Immunotherapy-based regimens show promise in non-clear-cell RCC
medwireNews: Three trials point to the potential of regimens incorporating agents targeting the programmed cell death protein 1 (PD-1) or its ligand (PD-L1) in patients with non-clear-cell renal cell carcinoma (RCC).
The studies were reported at the 2019 ASCO Genitourinary Cancers Symposium in San Francisco, California, USA.
In the first trial, the phase II KEYNOTE-427 trial, which comprised 165 patients who had not received prior treatment for recurrent or metastatic non-clear-cell RCC, treatment with the PD-1 inhibitor pembrolizumab at a dose of 200 mg every 3 weeks led to an objective response rate (ORR) of 24.8% during a median follow-up of 11.1 months.
A third of participants were receiving treatment at data cutoff and the median duration of response was unreached, reported David McDermott (Beth Israel Deaconess Medical Center, Boston, Massachusetts, USA) on behalf of the investigators.
Responses were observed across all histologic subtypes, with ORRs of 25.4%, 9.5%, and 34.6% for the papillary, chromophobe, and unclassified subgroups, respectively.

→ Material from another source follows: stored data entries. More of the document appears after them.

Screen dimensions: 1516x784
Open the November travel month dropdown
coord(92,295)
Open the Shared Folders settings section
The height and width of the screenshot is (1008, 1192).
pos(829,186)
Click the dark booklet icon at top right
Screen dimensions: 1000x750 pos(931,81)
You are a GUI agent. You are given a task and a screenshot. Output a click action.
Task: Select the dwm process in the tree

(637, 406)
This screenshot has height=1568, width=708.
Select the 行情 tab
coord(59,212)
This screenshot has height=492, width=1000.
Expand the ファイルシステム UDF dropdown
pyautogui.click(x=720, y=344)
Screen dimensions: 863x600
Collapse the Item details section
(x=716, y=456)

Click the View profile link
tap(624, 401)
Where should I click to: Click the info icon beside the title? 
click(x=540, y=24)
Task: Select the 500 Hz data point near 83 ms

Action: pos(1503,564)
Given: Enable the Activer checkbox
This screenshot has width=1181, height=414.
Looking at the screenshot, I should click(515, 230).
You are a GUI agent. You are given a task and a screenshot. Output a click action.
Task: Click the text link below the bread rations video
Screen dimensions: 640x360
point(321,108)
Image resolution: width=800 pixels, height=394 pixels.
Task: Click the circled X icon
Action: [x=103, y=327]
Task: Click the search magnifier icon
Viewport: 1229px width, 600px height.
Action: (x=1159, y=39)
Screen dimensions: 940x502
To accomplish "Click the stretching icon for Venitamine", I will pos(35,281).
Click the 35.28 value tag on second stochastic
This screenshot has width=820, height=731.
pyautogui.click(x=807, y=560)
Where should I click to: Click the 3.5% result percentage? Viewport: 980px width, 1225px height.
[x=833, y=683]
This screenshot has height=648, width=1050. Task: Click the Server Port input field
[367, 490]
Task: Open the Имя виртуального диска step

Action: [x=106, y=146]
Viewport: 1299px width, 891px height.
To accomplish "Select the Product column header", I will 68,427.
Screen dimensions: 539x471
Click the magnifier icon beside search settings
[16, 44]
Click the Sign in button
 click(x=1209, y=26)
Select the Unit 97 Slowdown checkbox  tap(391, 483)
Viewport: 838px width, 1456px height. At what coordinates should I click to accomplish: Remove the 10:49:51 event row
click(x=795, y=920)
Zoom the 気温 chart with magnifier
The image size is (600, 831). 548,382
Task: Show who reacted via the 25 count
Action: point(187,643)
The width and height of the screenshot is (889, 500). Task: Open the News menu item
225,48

And the adverse event (AE) profile was “generally as expected,” said McDermott, with 11% of participants experiencing AEs of grade 3–5, most commonly colitis and hepatitis.
He therefore concluded that the findings “support further evaluation of pembrolizumab” in this patient population.
The second study – the phase I/II CALYPSO trial – investigated the combination of the anti-PD-L1 agent durvalumab and the c-MET kinase inhibitor savolitinib in 41 patients with metastatic papillary RCC. Durvalumab was administered at a monthly dose of 1500 mg, while savolitinib was given at a once-daily dose of 600 mg, with a 4-week run-in for savolitinib.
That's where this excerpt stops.